At least six former members of the Belaya garrison, including George Learmonth, helped decisively turn back Prince Wladyslaw's troops in intense fighting at Moscow's Arbat Gates of Bely Gorod during defending Moscow against a Polish army. In that battle, Ensign George Learmonth's bravery was on display 'for all to see'. When Lieutenant David Edwards was killed in the defence of Moscow, the Irish soldiers in his company immediately petitioned to have George Learmonth replace him. Newly promoted Lieutenant Learmonth received fifteen rubles per month.

During the Smolensk War (1632–1634), he was Rittmeister of the Russian Reiter regiment of Charles d'Ebert, under the command of Prince Semyon Prozorovsky. He died in battle against the units of Krzysztof Radziwiłł on 30 August 1633.

== Life ==
According to family history, George Learmonth descended from the famed 13th-century poet-prophet Thomas the Rhymer (also known as Thomas Learmonth). George was the brother of Peter-Patrick Learmonth (born about 1596), who was captured by the Poles whilst in Swedish service, fighting in Russian service during the Polish–Russian War. He then entered Polish service and commanded troops at Smolensk and Viazma in 1617/1618. Peter Learmont rejoined the Polish Army in 1648.

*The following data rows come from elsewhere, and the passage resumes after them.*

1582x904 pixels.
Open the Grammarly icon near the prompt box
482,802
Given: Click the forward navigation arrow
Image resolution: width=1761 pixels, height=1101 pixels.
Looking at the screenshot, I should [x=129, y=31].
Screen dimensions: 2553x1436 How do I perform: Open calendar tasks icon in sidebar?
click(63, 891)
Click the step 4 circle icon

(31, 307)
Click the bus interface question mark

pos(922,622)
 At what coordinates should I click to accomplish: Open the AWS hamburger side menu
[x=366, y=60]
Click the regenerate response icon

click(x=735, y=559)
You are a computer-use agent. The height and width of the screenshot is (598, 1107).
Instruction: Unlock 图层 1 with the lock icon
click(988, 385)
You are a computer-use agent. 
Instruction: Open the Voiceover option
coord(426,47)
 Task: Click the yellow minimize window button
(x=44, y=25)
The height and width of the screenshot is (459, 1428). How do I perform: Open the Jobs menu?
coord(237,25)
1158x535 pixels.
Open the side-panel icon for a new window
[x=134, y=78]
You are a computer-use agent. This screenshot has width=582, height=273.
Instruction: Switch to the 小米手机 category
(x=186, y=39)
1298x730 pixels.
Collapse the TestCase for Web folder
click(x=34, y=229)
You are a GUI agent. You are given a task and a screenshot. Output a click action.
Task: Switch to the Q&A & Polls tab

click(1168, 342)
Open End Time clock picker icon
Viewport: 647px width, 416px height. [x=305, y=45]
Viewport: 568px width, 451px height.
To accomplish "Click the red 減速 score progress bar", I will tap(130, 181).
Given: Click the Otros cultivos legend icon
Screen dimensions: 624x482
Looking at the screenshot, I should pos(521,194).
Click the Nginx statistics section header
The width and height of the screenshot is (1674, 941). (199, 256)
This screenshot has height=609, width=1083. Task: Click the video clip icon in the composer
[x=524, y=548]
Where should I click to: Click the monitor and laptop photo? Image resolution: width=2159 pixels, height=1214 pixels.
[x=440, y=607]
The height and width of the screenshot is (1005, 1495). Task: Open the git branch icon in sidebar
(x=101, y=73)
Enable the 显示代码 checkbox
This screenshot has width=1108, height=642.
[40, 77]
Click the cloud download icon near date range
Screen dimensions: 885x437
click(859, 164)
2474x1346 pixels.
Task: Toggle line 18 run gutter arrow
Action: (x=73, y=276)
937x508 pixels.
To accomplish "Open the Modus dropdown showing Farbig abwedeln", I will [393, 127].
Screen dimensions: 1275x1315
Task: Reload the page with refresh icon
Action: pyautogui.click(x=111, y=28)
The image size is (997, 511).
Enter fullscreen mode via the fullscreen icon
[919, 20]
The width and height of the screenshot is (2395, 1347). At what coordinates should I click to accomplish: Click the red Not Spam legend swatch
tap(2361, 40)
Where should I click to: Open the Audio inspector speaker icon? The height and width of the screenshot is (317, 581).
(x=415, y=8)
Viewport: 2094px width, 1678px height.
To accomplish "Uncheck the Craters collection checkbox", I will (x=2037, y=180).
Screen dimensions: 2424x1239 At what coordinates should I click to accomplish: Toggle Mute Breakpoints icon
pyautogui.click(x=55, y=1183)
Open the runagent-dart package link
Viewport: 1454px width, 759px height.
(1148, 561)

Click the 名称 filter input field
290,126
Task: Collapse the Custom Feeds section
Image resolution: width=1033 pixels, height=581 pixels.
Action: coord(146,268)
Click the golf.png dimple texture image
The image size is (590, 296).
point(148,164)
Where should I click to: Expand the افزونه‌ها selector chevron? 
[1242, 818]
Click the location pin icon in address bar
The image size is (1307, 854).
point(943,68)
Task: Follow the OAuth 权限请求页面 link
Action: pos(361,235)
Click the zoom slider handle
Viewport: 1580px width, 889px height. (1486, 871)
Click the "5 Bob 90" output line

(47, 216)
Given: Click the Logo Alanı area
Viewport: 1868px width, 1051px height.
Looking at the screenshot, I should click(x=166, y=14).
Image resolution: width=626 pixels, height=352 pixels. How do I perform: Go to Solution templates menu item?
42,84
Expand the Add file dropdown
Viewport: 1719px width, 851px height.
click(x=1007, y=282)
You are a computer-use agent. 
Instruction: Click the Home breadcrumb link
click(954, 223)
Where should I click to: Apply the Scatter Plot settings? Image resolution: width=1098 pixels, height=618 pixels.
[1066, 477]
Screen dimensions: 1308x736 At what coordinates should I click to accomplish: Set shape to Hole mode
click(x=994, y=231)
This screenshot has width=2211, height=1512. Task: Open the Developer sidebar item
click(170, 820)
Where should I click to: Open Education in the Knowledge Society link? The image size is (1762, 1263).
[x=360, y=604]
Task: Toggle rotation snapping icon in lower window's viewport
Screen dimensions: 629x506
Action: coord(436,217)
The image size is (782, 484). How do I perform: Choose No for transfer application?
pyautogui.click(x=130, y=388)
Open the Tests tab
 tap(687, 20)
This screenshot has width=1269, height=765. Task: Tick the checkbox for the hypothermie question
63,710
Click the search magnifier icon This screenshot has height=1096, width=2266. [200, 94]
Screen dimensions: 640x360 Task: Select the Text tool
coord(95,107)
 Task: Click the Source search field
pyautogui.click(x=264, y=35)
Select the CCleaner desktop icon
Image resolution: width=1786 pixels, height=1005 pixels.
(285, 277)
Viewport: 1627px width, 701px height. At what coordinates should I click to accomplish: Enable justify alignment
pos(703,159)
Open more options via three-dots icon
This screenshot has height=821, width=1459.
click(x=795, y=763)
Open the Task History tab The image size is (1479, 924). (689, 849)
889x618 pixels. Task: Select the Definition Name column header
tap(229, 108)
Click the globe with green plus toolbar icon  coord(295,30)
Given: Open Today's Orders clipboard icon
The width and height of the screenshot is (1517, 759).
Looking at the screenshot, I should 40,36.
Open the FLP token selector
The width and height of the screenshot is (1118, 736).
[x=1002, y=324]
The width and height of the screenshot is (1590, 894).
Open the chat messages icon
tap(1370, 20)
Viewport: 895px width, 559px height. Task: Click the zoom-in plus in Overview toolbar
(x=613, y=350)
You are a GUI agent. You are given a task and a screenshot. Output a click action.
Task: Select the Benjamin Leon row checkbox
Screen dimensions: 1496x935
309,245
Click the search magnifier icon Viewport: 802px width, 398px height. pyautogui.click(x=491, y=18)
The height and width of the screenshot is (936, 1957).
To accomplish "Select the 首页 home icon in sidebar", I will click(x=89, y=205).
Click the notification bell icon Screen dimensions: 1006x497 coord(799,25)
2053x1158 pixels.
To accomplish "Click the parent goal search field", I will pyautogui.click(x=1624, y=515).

George Learmonth was the son of Andrew Learmonth and the great-nephew of George Learmonth of Balcomie, who married before 1545 to Lady Euphene Leslie, a daughter of George Leslie, 4th Earl of Rothes and Margaret Crichton (the daughter of William Crichton, 3rd Lord Crichton). Lady Euphene was a sibling of Norman Leslie, who would become well known for the murder of Archbishop of St Andrews and the last Scottish Cardinal David Beaton. No records have survived concerning George's early career, but it is likely that he was swept up in his kinsman James Spens's large-scale recruiting campaign. George Learmonth probably entered Swedish service in 1610. Like Peter Learmonth, George probably served in the large Russian-Swedish army that was decisively defeated by a smaller Polish army at the battle of Klushino in June 1610.

He had three sons: William, Andrey-Henry and Peter, who all served in the Russian army. Their descendants, the Lermontov noble family, included the 19th-century Romantic writer Mikhail Lermontov.